Pro-Life Group Defends Bias Complaint of JHU Researcher on Abortion Study

National   |   Steven Ertelt   |   Dec 10, 2008   |   9:00AM   |   WASHINGTON, DC

Pro-Life Group Defends Bias Complaint of JHU Researcher on Abortion Study

by Steven Ertelt
LifeNews.com Editor
December 10
, 2008

Washington, DC (LifeNews.com) — The Family Research Council said a study by a Johns Hopkins University research team claiming no abortion-mental health link exists should be ignored because the team has ties to pro-abortion groups. The lead author denied those links and now FRC officials are reasserting their contentions.

JHU professor Robert Blum and colleagues released a study that supposedly showed abortion does not cause women future mental health issues.
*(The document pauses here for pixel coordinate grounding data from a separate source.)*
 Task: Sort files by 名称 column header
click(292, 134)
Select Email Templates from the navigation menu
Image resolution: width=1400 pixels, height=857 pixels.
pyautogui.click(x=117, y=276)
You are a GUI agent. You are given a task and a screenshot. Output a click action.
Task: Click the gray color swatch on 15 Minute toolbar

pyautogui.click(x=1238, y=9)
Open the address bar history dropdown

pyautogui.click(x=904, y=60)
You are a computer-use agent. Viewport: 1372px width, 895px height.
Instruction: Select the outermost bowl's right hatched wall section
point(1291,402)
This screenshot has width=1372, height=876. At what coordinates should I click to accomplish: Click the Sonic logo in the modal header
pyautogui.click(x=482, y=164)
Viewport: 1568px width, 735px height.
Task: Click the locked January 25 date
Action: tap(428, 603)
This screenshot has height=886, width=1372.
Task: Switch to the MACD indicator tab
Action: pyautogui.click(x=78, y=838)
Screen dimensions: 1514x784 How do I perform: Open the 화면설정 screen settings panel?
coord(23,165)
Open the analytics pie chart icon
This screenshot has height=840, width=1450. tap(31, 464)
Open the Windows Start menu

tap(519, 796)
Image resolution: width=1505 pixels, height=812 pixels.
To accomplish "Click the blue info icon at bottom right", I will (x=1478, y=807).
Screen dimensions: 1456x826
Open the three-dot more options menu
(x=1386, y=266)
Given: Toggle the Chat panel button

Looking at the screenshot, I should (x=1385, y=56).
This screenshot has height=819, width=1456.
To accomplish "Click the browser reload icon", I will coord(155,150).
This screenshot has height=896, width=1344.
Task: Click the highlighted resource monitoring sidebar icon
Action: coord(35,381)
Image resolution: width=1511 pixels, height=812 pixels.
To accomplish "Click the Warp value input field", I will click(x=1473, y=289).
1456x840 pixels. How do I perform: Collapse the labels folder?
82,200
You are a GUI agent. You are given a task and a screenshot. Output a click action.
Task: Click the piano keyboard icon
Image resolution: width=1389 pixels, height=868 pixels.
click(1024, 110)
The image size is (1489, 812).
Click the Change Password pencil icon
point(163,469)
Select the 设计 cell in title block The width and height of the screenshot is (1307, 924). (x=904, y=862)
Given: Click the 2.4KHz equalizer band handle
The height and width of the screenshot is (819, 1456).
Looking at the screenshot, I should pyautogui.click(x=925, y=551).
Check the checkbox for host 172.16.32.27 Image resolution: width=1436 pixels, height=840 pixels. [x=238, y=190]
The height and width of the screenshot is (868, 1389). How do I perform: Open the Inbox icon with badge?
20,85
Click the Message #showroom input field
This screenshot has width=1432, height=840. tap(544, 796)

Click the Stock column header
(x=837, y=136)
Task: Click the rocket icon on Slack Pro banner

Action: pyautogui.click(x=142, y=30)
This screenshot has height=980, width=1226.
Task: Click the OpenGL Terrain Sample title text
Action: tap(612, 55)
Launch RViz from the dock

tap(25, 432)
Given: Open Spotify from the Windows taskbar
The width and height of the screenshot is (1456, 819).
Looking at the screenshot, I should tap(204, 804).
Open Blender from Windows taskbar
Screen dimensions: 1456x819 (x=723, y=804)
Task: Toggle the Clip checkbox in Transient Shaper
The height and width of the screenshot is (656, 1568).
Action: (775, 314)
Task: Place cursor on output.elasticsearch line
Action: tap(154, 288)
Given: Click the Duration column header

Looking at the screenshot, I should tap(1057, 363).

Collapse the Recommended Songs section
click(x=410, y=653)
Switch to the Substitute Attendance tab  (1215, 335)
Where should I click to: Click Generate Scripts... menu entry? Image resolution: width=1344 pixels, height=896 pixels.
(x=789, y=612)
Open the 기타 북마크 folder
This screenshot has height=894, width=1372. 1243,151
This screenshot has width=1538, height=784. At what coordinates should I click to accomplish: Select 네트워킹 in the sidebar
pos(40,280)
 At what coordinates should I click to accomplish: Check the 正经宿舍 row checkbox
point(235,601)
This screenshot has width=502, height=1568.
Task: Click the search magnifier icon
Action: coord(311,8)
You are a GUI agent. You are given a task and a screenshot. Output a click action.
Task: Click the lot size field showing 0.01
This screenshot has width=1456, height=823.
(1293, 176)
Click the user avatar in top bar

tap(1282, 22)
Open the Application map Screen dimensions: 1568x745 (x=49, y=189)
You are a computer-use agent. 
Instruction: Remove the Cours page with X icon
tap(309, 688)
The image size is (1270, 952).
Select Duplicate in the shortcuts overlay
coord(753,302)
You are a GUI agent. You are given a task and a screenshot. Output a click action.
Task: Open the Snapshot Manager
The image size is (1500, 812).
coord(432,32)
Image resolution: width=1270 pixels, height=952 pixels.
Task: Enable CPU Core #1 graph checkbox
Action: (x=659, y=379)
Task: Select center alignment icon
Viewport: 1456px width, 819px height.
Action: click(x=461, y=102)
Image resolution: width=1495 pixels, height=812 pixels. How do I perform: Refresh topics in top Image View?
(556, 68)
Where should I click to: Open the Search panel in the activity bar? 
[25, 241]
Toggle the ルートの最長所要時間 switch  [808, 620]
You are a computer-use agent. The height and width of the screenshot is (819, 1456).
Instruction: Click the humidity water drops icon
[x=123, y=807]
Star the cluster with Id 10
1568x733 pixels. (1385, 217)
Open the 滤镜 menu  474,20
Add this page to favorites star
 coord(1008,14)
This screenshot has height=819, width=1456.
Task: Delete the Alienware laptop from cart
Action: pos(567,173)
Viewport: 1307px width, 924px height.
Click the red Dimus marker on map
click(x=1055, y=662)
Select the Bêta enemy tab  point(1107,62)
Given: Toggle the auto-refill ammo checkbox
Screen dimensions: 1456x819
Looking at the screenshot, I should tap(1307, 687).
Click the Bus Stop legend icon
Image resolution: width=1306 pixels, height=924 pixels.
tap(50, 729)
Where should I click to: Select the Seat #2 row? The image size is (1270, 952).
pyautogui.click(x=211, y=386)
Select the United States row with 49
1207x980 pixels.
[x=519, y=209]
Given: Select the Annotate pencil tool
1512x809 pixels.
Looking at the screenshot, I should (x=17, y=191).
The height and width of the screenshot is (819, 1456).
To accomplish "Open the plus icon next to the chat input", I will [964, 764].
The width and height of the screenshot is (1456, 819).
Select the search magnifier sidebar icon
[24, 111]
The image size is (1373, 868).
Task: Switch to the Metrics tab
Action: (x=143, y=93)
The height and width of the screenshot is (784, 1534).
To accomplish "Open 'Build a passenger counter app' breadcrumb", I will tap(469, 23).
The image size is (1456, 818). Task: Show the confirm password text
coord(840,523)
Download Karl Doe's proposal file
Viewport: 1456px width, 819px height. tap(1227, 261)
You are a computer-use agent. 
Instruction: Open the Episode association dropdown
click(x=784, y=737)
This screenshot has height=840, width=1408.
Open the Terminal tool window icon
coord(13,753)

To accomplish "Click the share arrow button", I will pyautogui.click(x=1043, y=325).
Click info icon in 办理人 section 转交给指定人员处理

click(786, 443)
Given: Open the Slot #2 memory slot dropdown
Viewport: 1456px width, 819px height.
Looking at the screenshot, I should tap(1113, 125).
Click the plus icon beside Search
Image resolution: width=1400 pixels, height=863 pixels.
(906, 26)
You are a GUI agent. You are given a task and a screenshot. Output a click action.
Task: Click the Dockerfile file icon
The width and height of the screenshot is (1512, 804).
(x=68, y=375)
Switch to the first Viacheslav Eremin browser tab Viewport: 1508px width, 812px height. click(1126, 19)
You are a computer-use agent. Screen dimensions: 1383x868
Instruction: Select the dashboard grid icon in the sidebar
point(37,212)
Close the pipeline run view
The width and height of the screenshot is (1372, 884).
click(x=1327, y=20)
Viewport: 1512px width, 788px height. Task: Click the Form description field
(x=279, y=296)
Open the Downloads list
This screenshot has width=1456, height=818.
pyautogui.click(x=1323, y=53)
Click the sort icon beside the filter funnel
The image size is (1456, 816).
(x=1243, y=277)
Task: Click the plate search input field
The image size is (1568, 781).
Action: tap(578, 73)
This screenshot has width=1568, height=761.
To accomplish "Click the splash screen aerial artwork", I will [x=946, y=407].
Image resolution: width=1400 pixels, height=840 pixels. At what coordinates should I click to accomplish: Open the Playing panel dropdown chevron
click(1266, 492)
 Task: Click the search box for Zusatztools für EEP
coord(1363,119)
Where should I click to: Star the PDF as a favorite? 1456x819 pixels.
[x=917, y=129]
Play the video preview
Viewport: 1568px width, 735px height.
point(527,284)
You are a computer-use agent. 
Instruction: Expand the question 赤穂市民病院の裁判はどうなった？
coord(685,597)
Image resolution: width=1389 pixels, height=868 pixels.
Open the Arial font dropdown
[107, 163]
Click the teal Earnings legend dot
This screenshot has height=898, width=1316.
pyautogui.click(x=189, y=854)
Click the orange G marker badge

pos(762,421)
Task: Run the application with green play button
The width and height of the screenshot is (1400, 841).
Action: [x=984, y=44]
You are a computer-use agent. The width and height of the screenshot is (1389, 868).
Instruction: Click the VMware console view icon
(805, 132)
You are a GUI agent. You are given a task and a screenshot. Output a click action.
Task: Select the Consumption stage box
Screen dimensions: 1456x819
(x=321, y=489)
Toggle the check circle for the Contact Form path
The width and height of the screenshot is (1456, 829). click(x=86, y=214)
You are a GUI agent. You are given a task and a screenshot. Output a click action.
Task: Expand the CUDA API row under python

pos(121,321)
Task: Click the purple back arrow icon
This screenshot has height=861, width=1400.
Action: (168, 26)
The Family Research Council accused Blum and his JHU associates of bias saying he and his department are linked to three different pro-abortion groups.

Blum denied the links in an email to LifeNews.com and now FRC officials have responded saying Blum is misleading his critics.

FRC said its "fundamental criticism" of the Blum study is that "it was selective in its use of studies, that it did not consistently use its own criteria for the studies it did cover, and that it ignored a number of peer-reviewed studies that show that abortion is associated with an increased risk of a number of mental health problems."

But Moira Gaul, the FRC director of women’s and reproductive health, tells LifeNews.com that Blum and his fellow authors are linked to the abortion industry.

She said Blum has clear ties to the pro-abortion Alan Guttmacher Institute as a board member and previous board chair — which Blum did not dispute.

In addition, "the funding of the university’s department of Population, Family, and Reproductive Health, where three of the four study authors work, by Planned Parenthood of Maryland, serve[s] as evidence of the political motivation behind the publishing of the study."

Blum previously denied that the study was funded by Planned Parenthood and that he "never received even one penny of funding from Planned Parenthood."

He also asserted that the "Guttmacher [Institute] is completely independent of Planned Parenthood."

Gaul said, "FRC has not asserted that Planned Parenthood funded this particular study, but only that Planned Parenthood of Maryland is a contributor to the Johns Hopkins Population, Family, and Reproductive Health where three of the four study authors work."

Gaul also called the fact that AGI, which supports legal abortion, is no longer officially affiliated with Planned Parenthood a "distinction without a difference."

"The Guttmacher Institute bears the same relation to abortion as the Tobacco Institute did to the tobacco industry – legally independent, but functionally related," she said.

She points out that Planned Parenthood’s own reports describe AGI as a "special affiliate" of Planned Parenthood. The abortion business’s 2005 Form 990 identifies a grant of $704,631 to AGI, and describes its purpose as "to support core activities of Guttmacher Institute and public policy activities conducted on behalf of PPFA."

"One of those public policies is to downplay the significance of abortion for the physical and mental health of women, as PPFA (and Guttmacher) oppose all health regulation of abortion practice in the United States and overseas," Gaul said.

"It is the height of irresponsibility for professional researchers to ignore peer-reviewed studies that counter their conclusions and the past affiliations and prior funding sources of those researchers are fair game for discussion," Gaul concluded.

She said that is especially the case "where, as here, the researchers argue that political motivation is the main driver behind how others view the growing case for serious mental health impacts attributable to abortion."